Puoi trascrivere dal brano sui virus il tratto che va da "Sulla terraferma il" fino a "potenzialmente, diventano gas serra." incluso?
··· BRANO CITATO
Sulla terraferma il permafrost scongelato è un’importante fonte di carbonio, spiega Sullivan, e sembra che in quell’ambiente i virus siano essenziali per il suo rilascio da parte dei microbi. Nel 2018, insieme con i suoi colleghi, Sullivan ha descritto 1907 genomi e frammenti virali, prelevati dal permafrost scongelato in Svezia, tra cui geni di proteine che potrebbero influire sul modo in cui i composti del carbonio si decompongono e, potenzialmente, diventano gas serra.

I virus inoltre possono influenzare gli altri organismi rimescolandone il genoma. Per esempio, quando trasferiscono da un batterio all’altro i geni della resistenza agli antibiotici, possono dare origine a ceppi di batteri farmacoresistenti. Col tempo, spiega Camarillo-Guerrero, questo tipo di trasferimento può creare forti cambiamenti evolutivi in una popolazione. E non solo nei batteri: si stima che l’otto per cento del DNA umano abbia origine virale. I nostri antenati mammiferi, per esempio, acquisirono da un virus un gene essenziale per lo sviluppo della placenta.
······
··· VOCI FORNITE
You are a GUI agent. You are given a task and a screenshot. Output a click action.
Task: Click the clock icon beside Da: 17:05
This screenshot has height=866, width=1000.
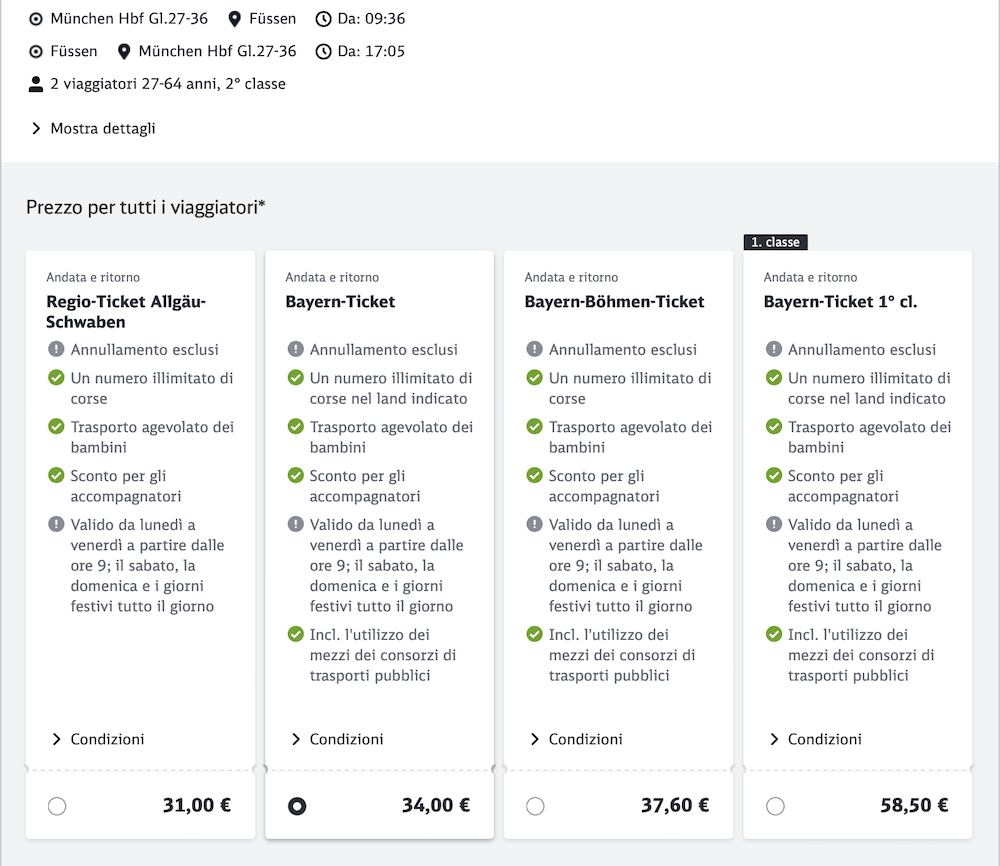323,51
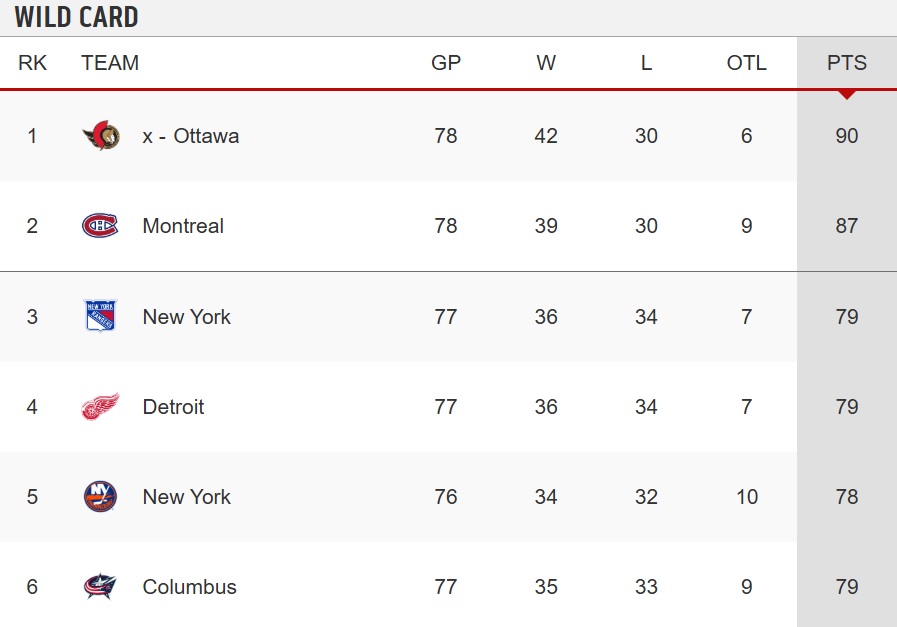897x627 pixels.
Task: Sort table by OTL column header
Action: click(x=747, y=62)
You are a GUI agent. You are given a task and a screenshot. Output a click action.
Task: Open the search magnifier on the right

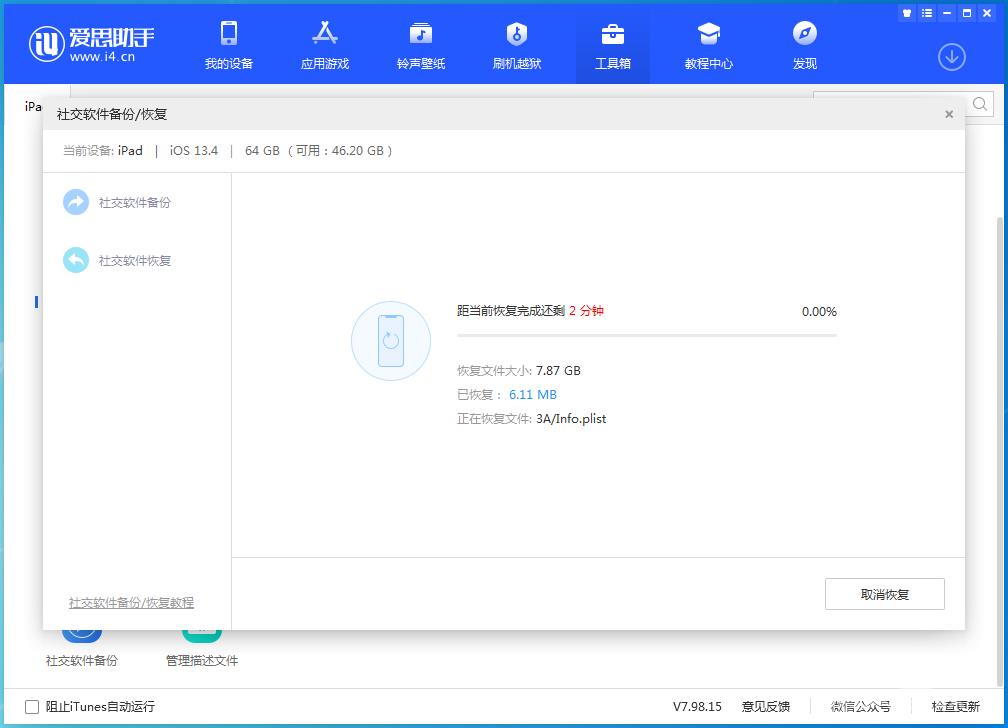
······
### LA TUA SOLUZIONE
Sulla terraferma il permafrost scongelato è un’importante fonte di carbonio, spiega Sullivan, e sembra che in quell’ambiente i virus siano essenziali per il suo rilascio da parte dei microbi. Nel 2018, insieme con i suoi colleghi, Sullivan ha descritto 1907 genomi e frammenti virali, prelevati dal permafrost scongelato in Svezia, tra cui geni di proteine che potrebbero influire sul modo in cui i composti del carbonio si decompongono e, potenzialmente, diventano gas serra.